For years, doctors have been investigating how a person’s perception of pain can be influenced as much by what’s going on in their heads as what’s going on in their bodies. According to Dr. Schecter-Weiner, too much treatment may be stemming the pain, not stopping it.
“There is evidence to suggest that the more we medicalize the problem, by ordering unnecessary tests, providing unnecessary care, and over-prescribing excessive amounts of medication, the more the person believes that something must be wrong—otherwise why all the interventions?” In reality, over-treating the pain could be prolonging it, noted Dr. Schecter-Weiner. Acute back pain resolves itself, but chronic pain goes on indefinitely, and how a doctor treats the pain seems to be playing a role in this.
“Once a person believes something is wrong they act the part—either by taking on the role of patient with family, friends, and co-workers and/or by seeking more and more health care to ‘cure’ their painful back," she noted.

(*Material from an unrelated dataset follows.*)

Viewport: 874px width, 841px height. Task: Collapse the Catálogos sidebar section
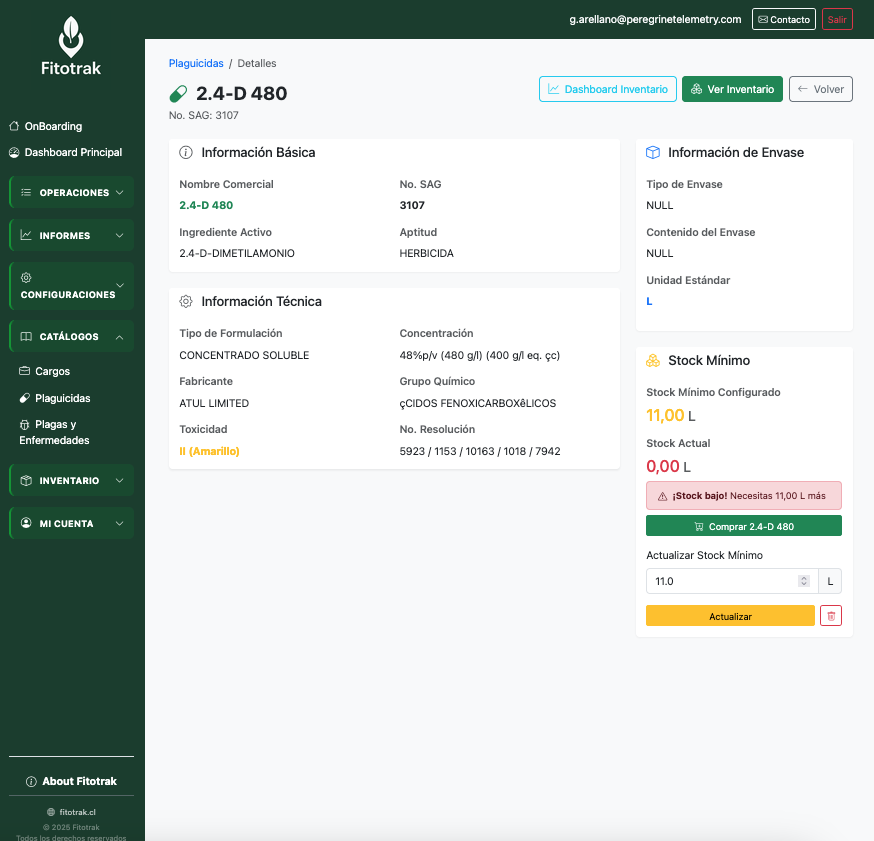click(72, 337)
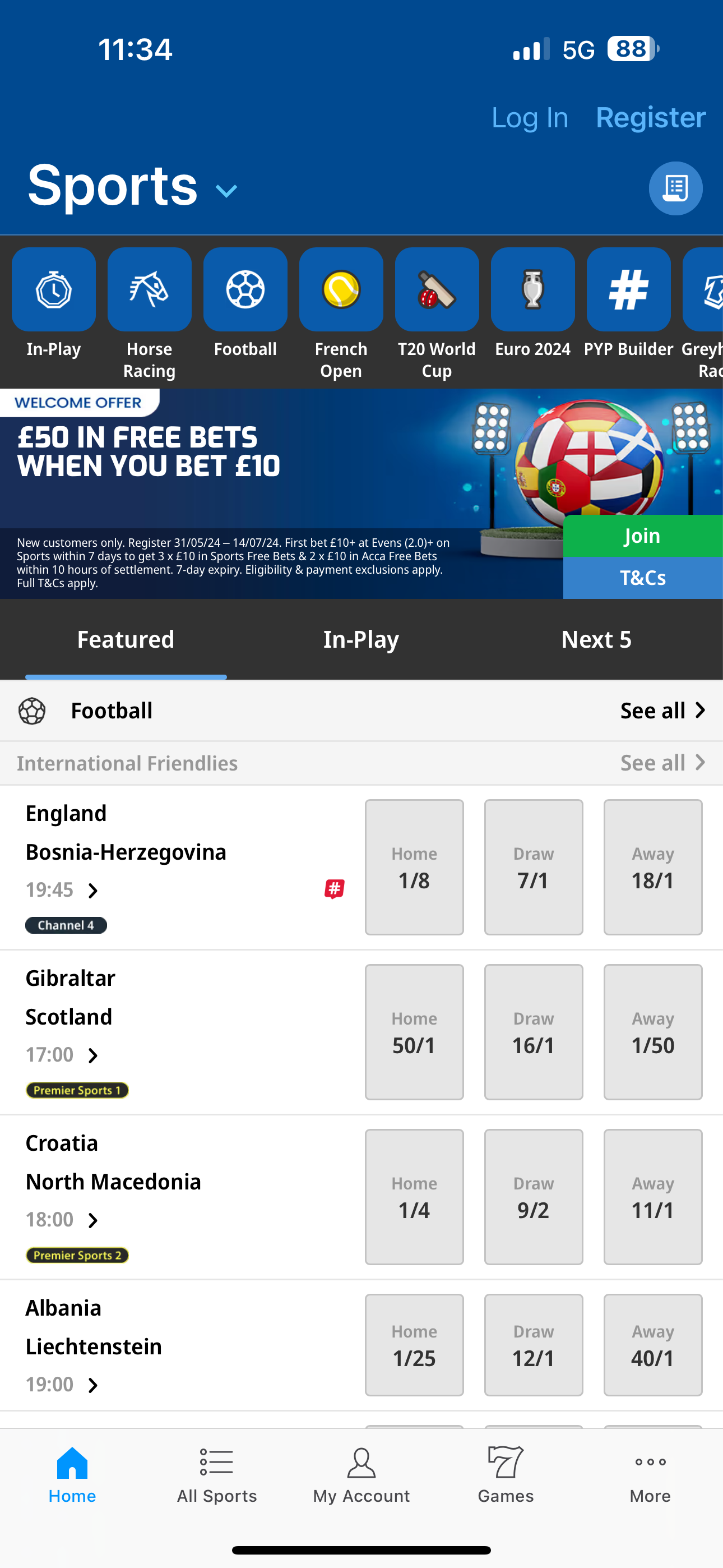Open the Log In link
The height and width of the screenshot is (1568, 723).
pyautogui.click(x=529, y=117)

"Nobody is proposing under-treating those patients who require or we suspect require diagnostic tests, procedures, interventions, and medications. What is being advocated is not making patients out of healthy people with, what in most people, is a self-limiting painful condition,” concluded Dr. Schecter-Weiner.
The pilot study was funded by the New York and New Jersey Education Research Center, sponsored by the National Institute for Occupational Safety and Health (NIOSH). The study was presented at the Touro College Research Day in April. The authors reported no conflicts of interest.
1. Schecter-Weiner S, Weiser S, Nordin M. (2015, April). Influence of Physician Gender on Treatment of Low Back Pain. Paper presented at the poster session at Touro College Research Day, New York, NY.
2. Tulder MW, Assendelft WJ, Koes BW, et al. Spinal radiographic findings and nonspecific low back pain: A systematic review of observational studies. Spine. 1997;22:427-34.
3. Chou R, Qaseem A, Snow V, et al. Diagnosis and treatment of low back pain: A joint clinical practice guideline from the American College of Physicians and the American Pain Society. Ann Intern Med. 2007;147(7):478-491.